Metastases to the leptomeninges and spread within the cerebrospinal pathways (neoplastic meningitis), virtually all malignant neoplasms have been reported to have produced this entity, which can result in an extremely variable constellation of neurological symptoms and signs by invasion of the brain, cranial nerves, spinal cord, and spinal nerve roots. Obliteration of the subarachnoid spaces with consequent hydrocephalus is more prevalent in patients with carcinomatous, as opposed to leukemic, meningitis; perhaps this reflects the better response to treatment of the latter. Neoplastic meningitis is most common in patients who have leukemia ­ especially the acute lymphocytic variety, non-Hodgkin's lymphoma, and breast carcinoma; there is a significant incidence in patients with lung cancer and melanoma. Timely diagnosis requires a high degree of suspicion regarding patients with these cancers and familiarity with the often subtle symptoms and signs that appear early in the disease.

Because the neurosurgeon may be called on to provide long­term access to the cerebrospinal fluid for delivery of intrathecal chemotherapy, it is important to recognize that these patients often have an abnormally small ventricular system as a result of diffuse cerebral swelling. With few exceptions, safe, accurate placement of an indwelling ventricular cannula requires preoperative computed tomography (CT); or MRI.

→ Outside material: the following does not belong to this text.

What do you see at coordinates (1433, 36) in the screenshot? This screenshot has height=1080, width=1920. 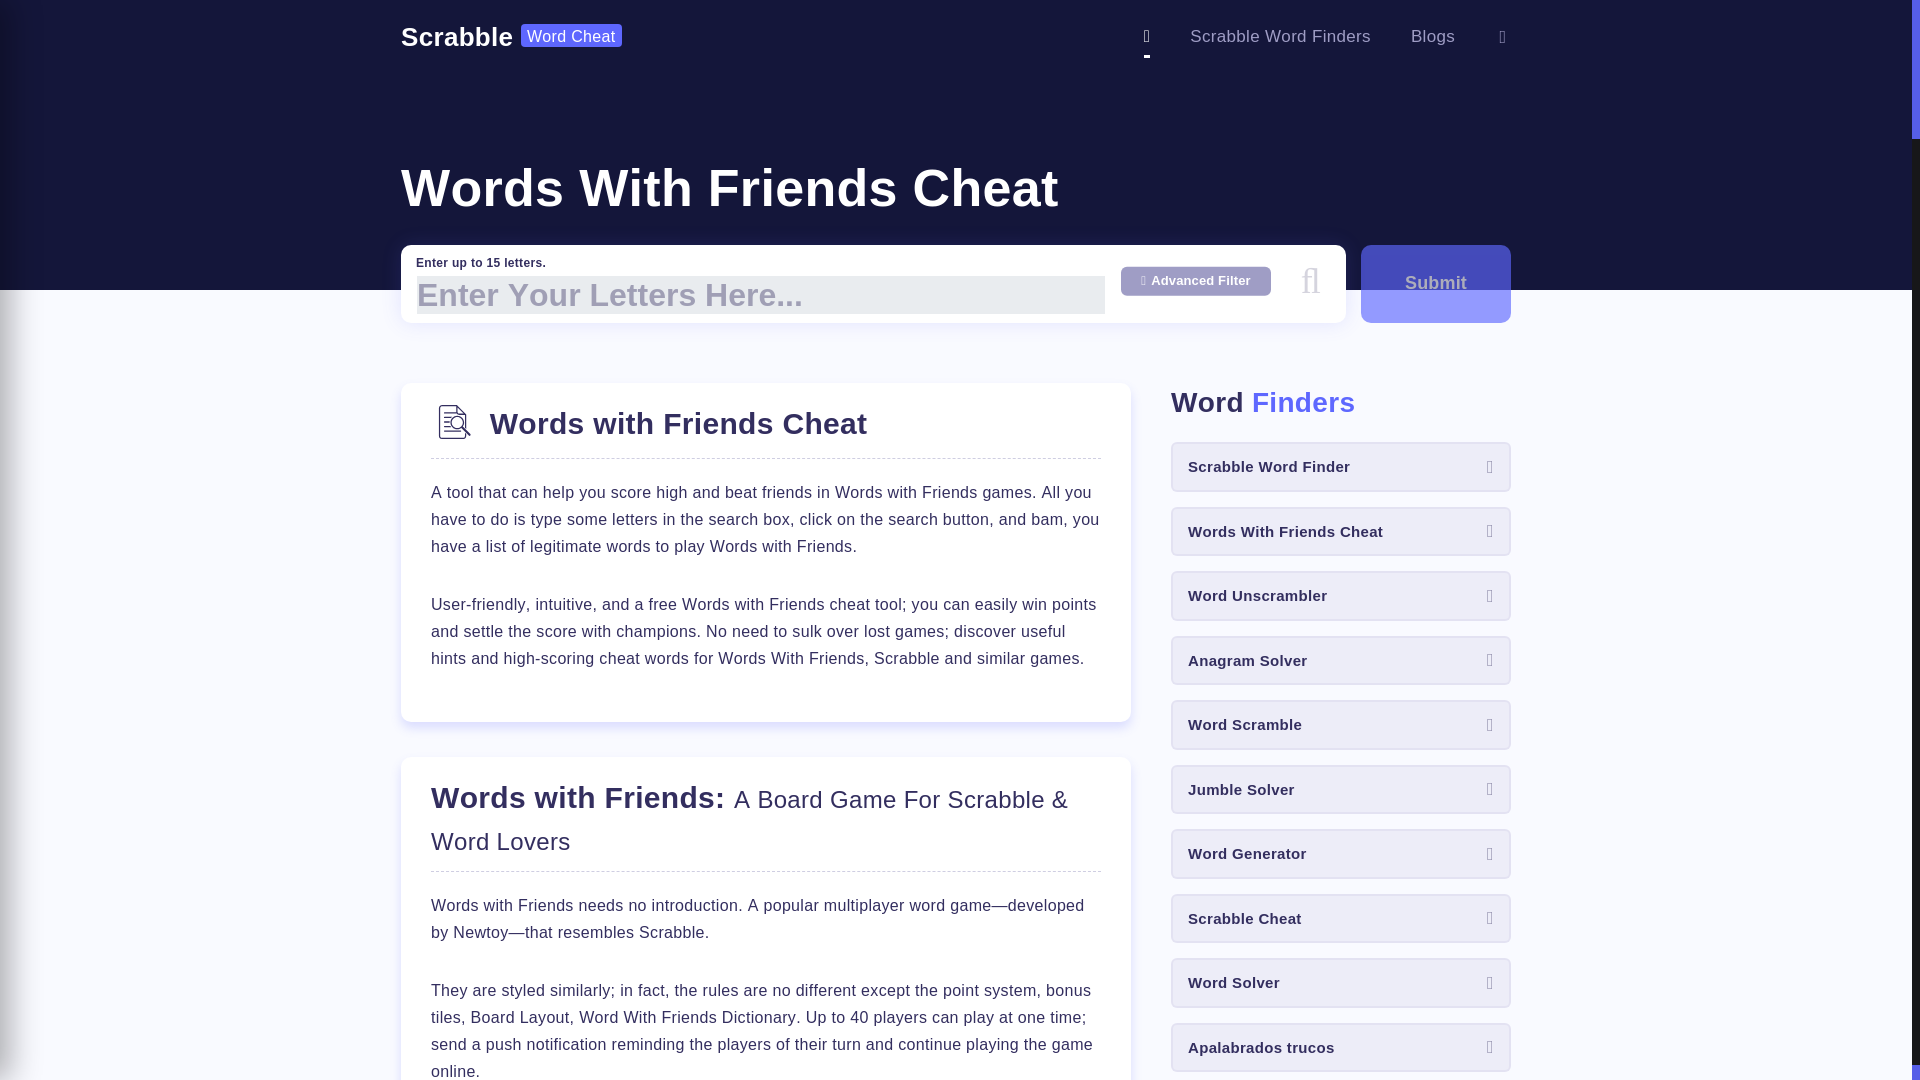 I see `Blogs` at bounding box center [1433, 36].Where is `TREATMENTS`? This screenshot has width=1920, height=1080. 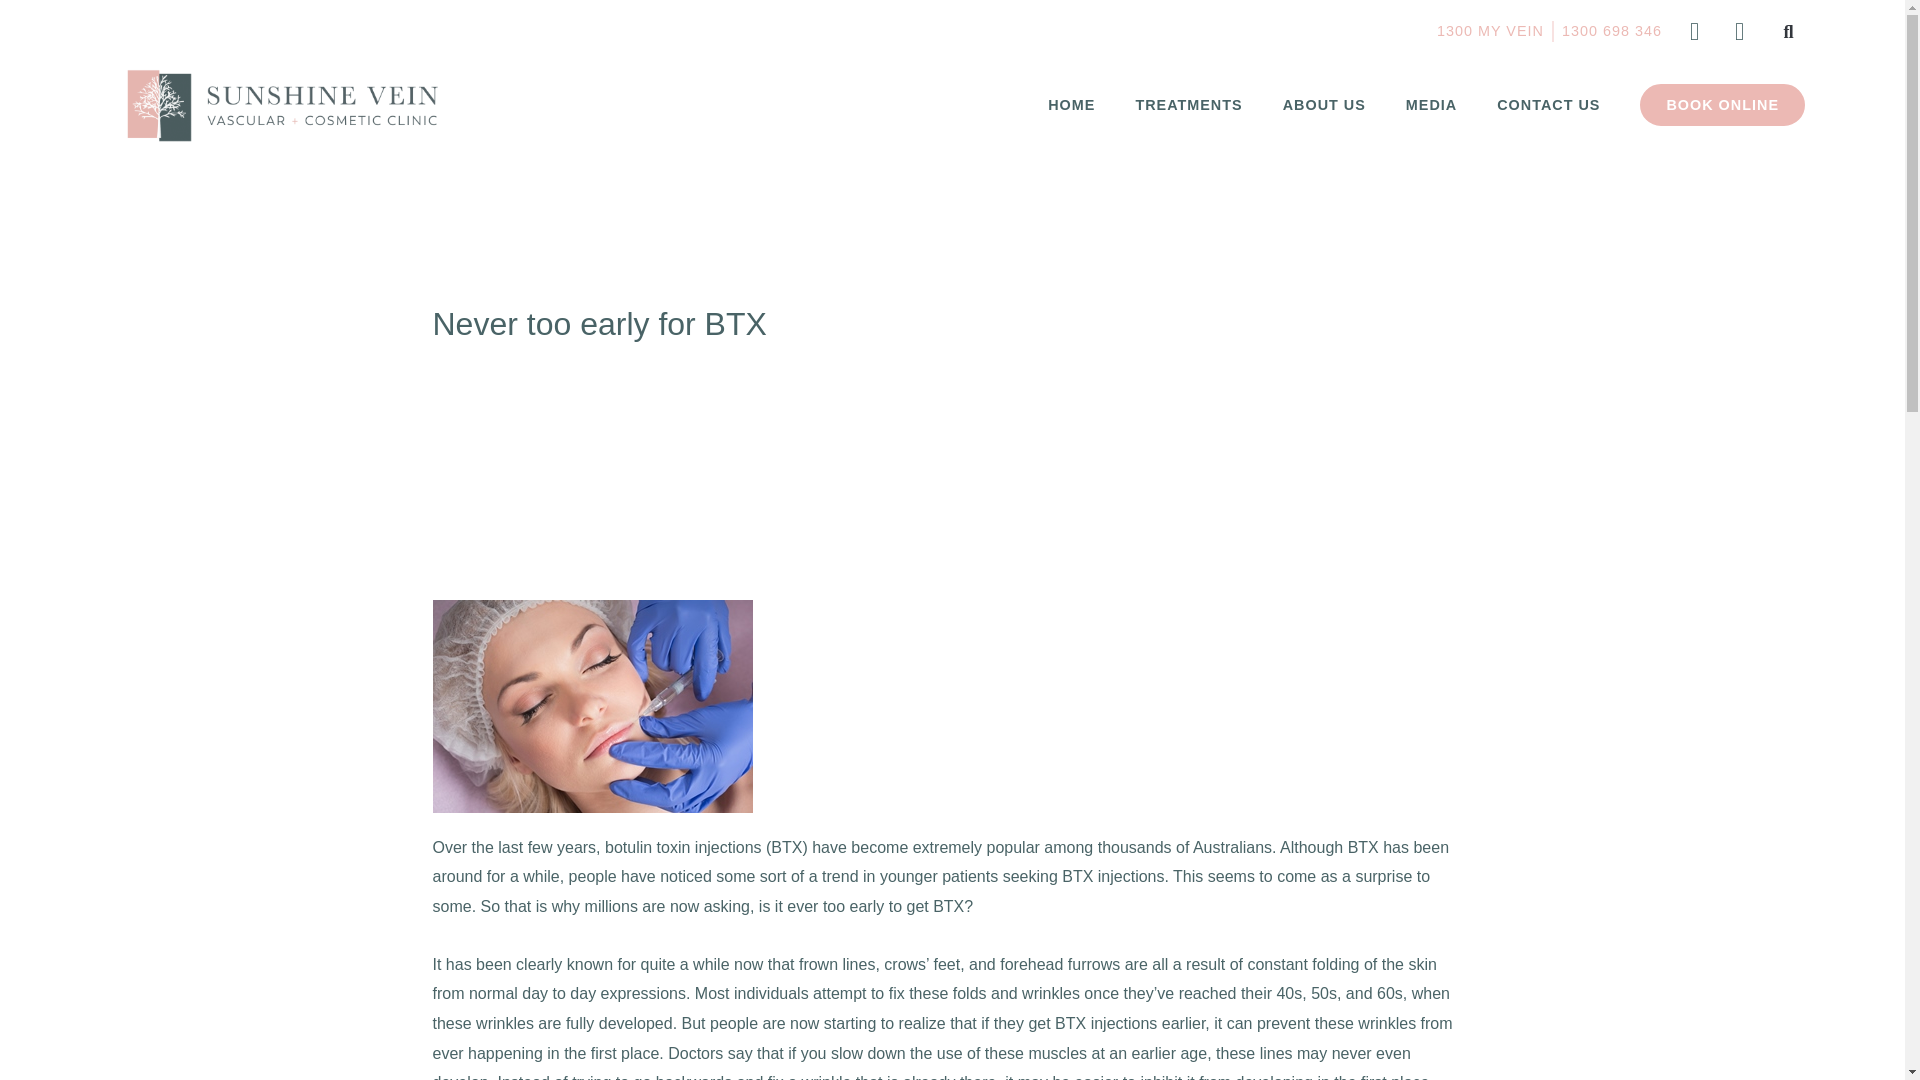
TREATMENTS is located at coordinates (1188, 105).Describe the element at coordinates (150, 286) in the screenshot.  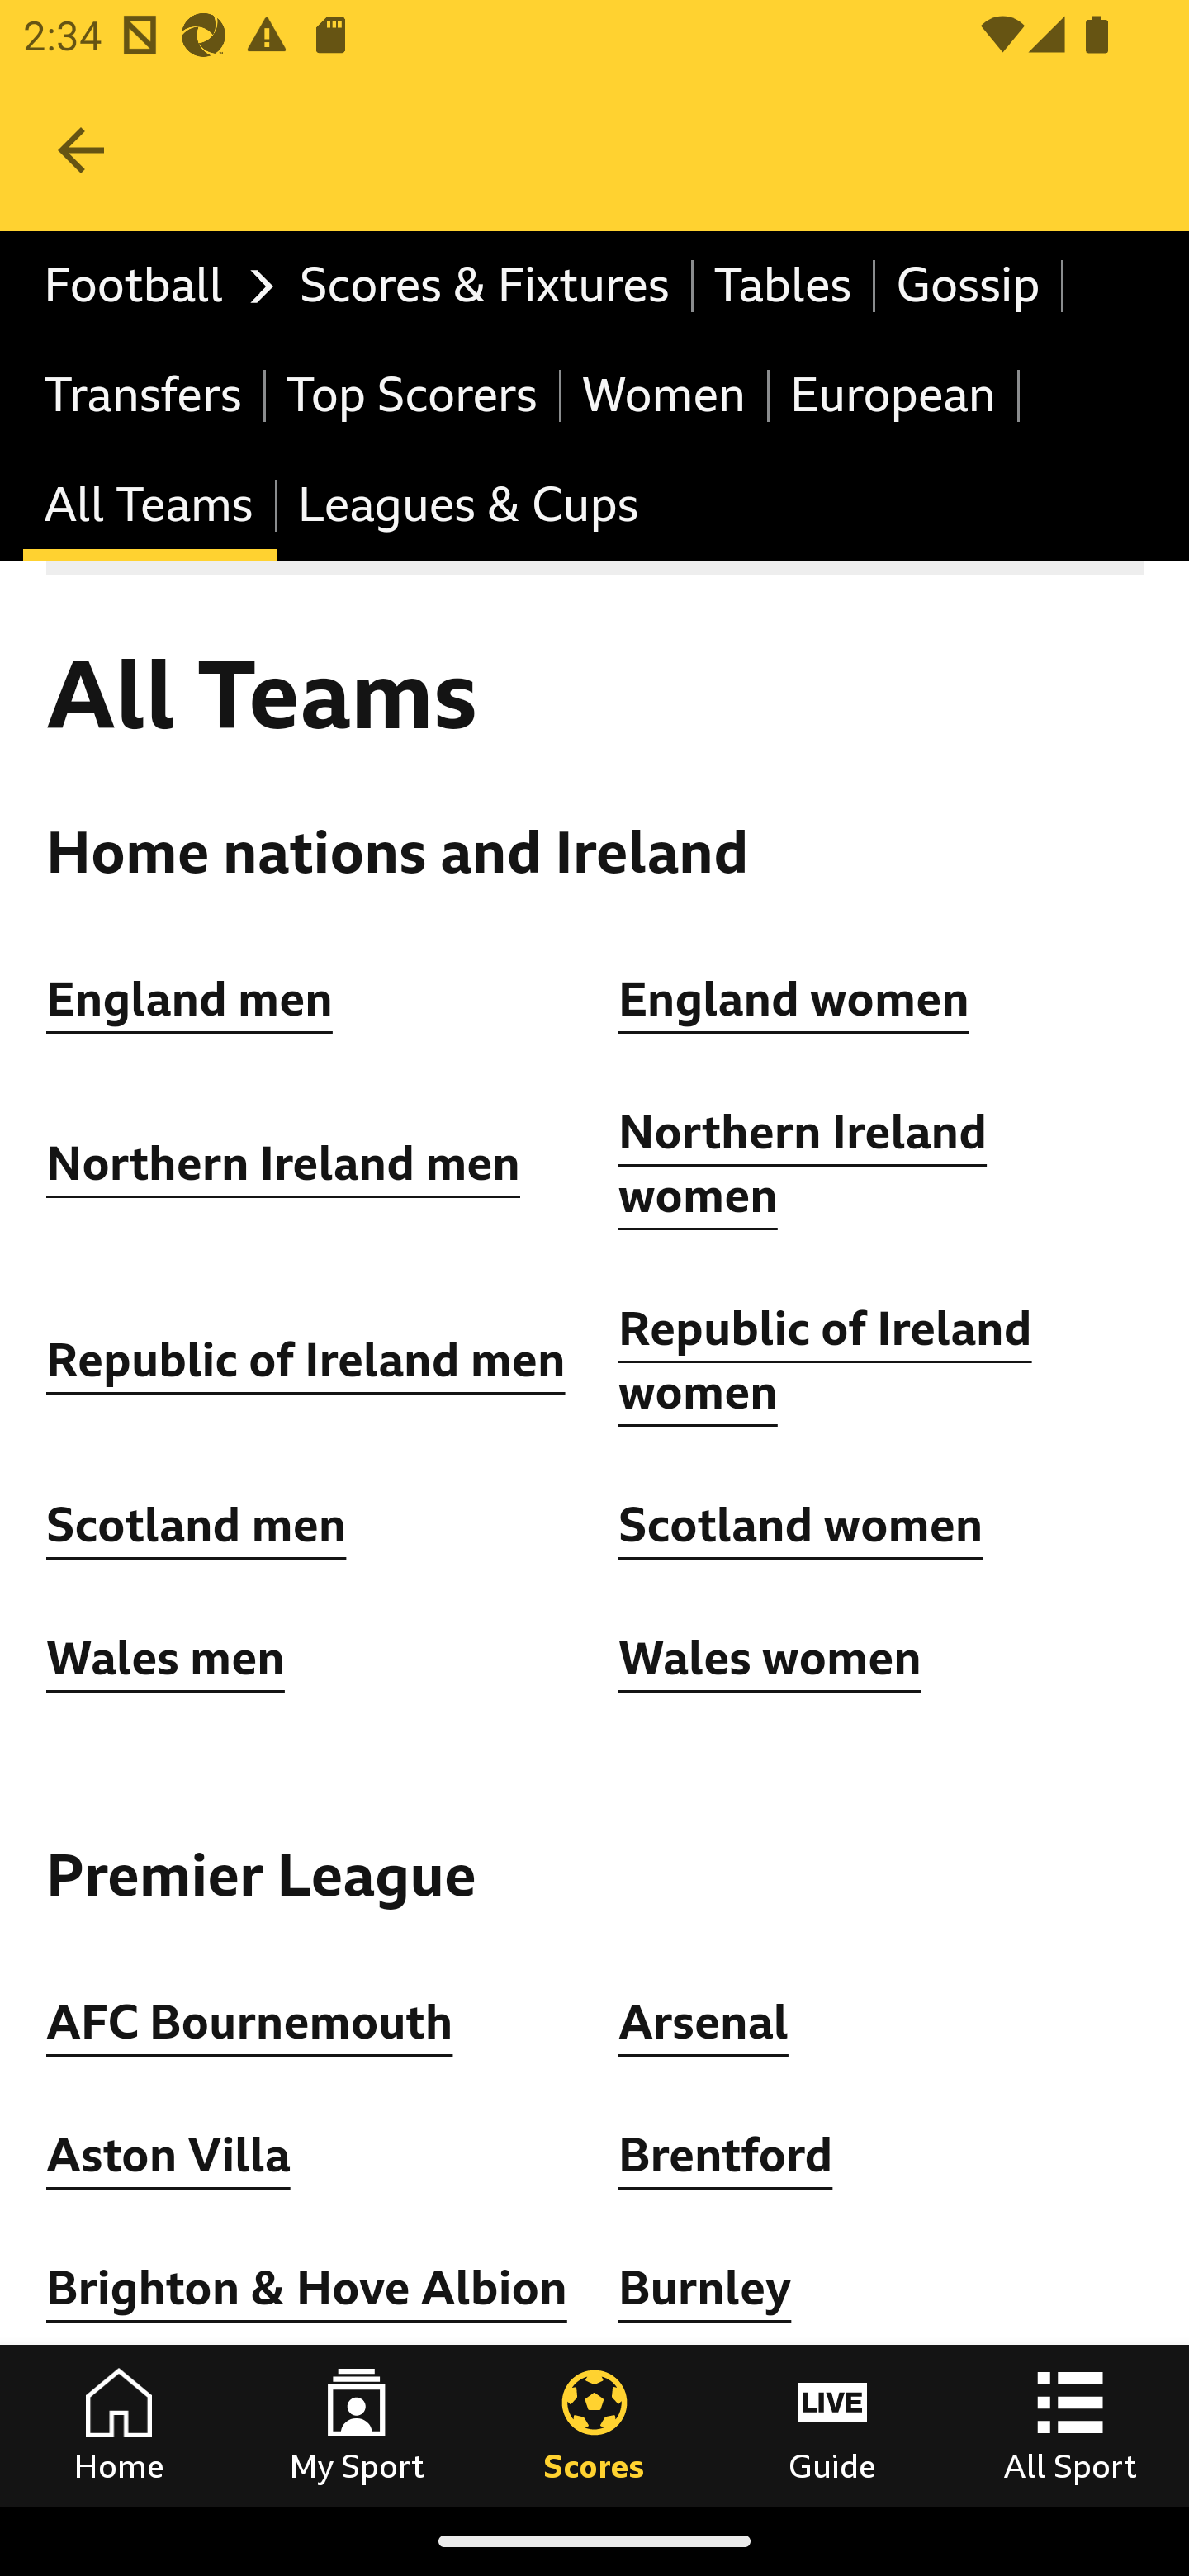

Approximately 16 to 18 percent of cancer patients develop brain metastases, and in about 9 percent, intracranial metastases represent the only site of cancer. To get to the central nervous system, metastatic cells leave the primary tumor by local invasion, enter the circulation, circulate in the blood, adhere to brain microvessels. penetrate the blood-brain endothelial barrier, and multiply in the brain. Most often the metastatic cells are trapped at the site of acute arterial narrowing near the brain surface and grow in a soft, yielding matrix without significant tissue planes. Thus metastases to the brain tend to be peripherally located (at the gray-white matter junction) and roughly spherical. Their distribution among the cerebrum, cerebellum, and brain stem corresponds to the relative weight of the subdivision. Overall, 45 to 50 percent of solid parenchymal metastases, as determined by current diagnostic techniques, are single; of these, roughly 80 percent are located in the cerebrum, 16 percent in the cerebellum, and 3 percent in the brain stem. However, the presence of a truly solitary metastasis in the brain, as borne out by long follow-up after total removal, is rare. Most frequently reported solitary lesions originate from renal cell carcinomas; but others, including metastases from lung and colon carcinomas, certainly also occur.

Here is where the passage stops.